A dos de mis grandes amigas Mercedes y Camila, cuando las invité a venir para La Habana, allá por los años cincuenta del siglo pasado, donde yo vivía desde los 13 años, les regalé casi toda mi ropa. O para no exagerar, muchas de mis ropas.
A Camila, que tenía mi talla, regalé vestidos, pantalones, zapatos, carteras, pulsos, collares, adornos de pelo, creyones de labios, medias largas y libros, muchos libros regalé a Camila, que un poco después se casó con un inglés rico, se fue a vivir a Londres y nunca más supe de ella.
Mis primas, que se volvían como locas cuando me veían llegar al pueblo cargada de paquetes y maletas, con regalos para todos, para la abuela, para un bando de tías y tíos, y hasta para un vecinito que siempre me sonreía a través de la cerca de púas del jardín, cuando se hicieron mujeres no perdieron la costumbre de visitarme en La Habana, sólo por ver lo que yo les regalaría, porque aquella vieja enfermedad, no se me quitaba de la mente.

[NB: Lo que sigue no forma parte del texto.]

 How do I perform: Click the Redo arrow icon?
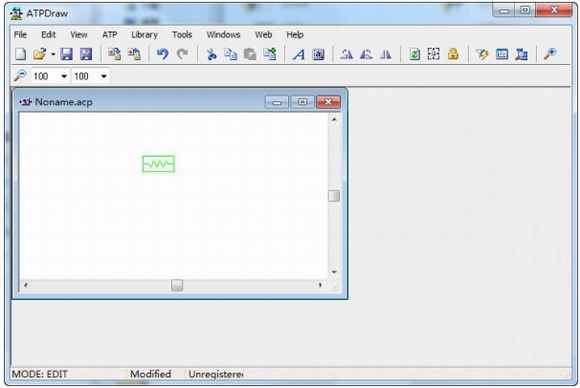coord(182,54)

Pero triunfó la Revolución de Fidel Castro. Las tiendas se vaciaron, también los almacenes. No había forma de regalar nada porque nada había. Bajo el castrismo hemos vivido en una escasez desesperante. Mis estados depresivos iban en aumento y se agravaron, pueden creerlo, cuando un amigo mexicano me regaló un libro de Budismo Zen y según esta filosofía, se necesita muy poco para vivir: una manta para el frío y sólo un plato para la comida, porque hasta con los dedos se puede comer sin dificultad alguna.
Influenciada por el Zen en dos ocasiones desmantelé prácticamente casi todo lo que quedaba en mi apartamento: muebles, objetos de arte, sábanas, cubrecamas, cojines y cuanta mierda conservaba como si se tratara de tesoros indispensables, cuando tenía el proyecto de irme de este condenado país.

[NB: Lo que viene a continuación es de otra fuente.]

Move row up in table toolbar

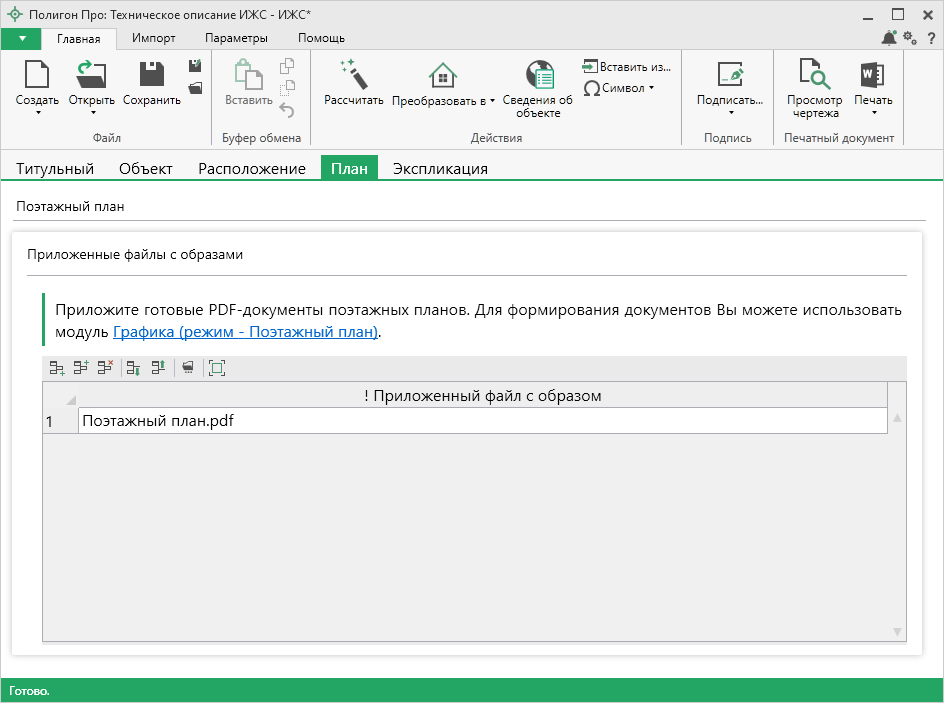tap(157, 368)
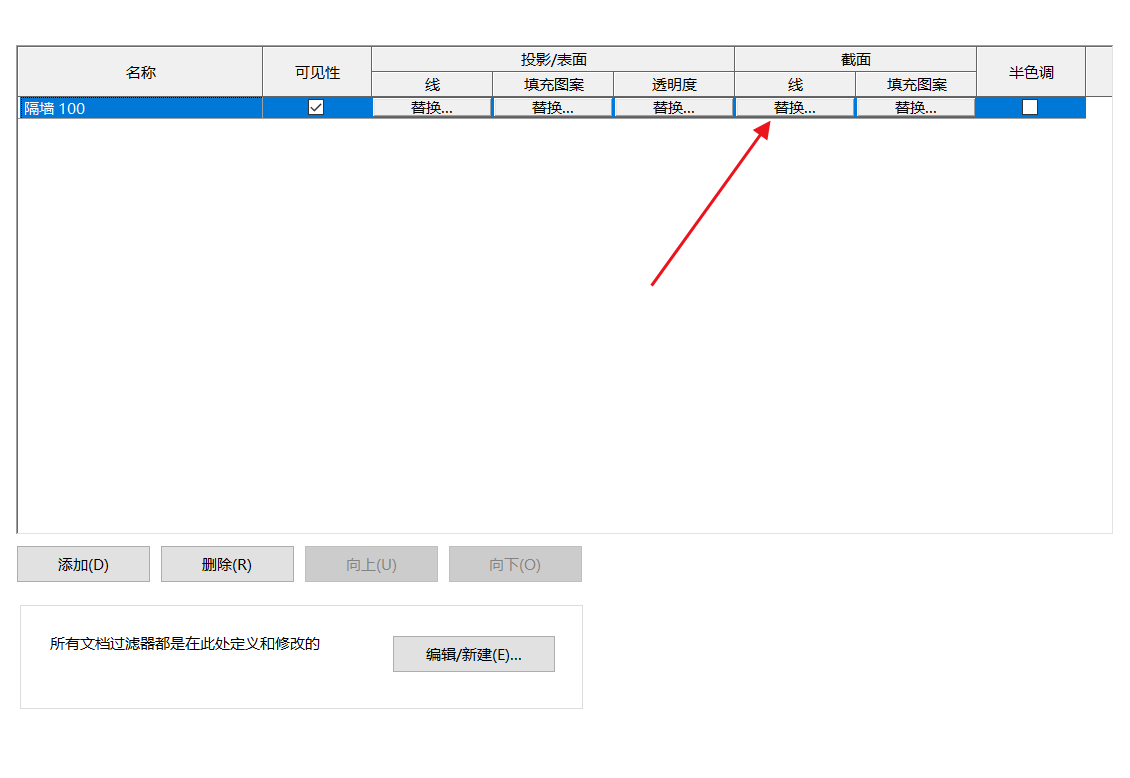Open 替换 for projection 线 override
Image resolution: width=1130 pixels, height=778 pixels.
coord(432,108)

Tanto me gustaba regalar que una vez que un hombre me repitió como tres veces: sueño contigo mañana, tarde y noche, me le aparecí en su casa una madrugada. Cuando me abrió la puerta me bajé el zíper del pantalón, me desabotoné la blusa y le dije: Te traigo todo esto de regalo para que lo disfrutes hasta el amanecer.
Con mis hijos fue lo mismo. De todo lo que se antojaban mami decía que sí. Si fue bueno o malo para su educación, no sé. Pero sólo recuerdo que prefería comprarles ropas nuevas que comprarlas para mí. Y aquel multi mueble que diseñé yo misma y que durante un mes un carpintero me armó poco a poco en mi casa, donde pude ponerlo todo: televisor, tocadiscos, teléfono, juego de copas, libros, revistas, adornos, y cuanta bobería una va acumulando a lo largo de la vida, mi hijo llegó un día y con sólo mirarlo y ver cómo le relampagueaban sus ojitos, buscó un camión y cargó con el multi mueble, que a los pocos meses lo cambió no recuerdo por qué.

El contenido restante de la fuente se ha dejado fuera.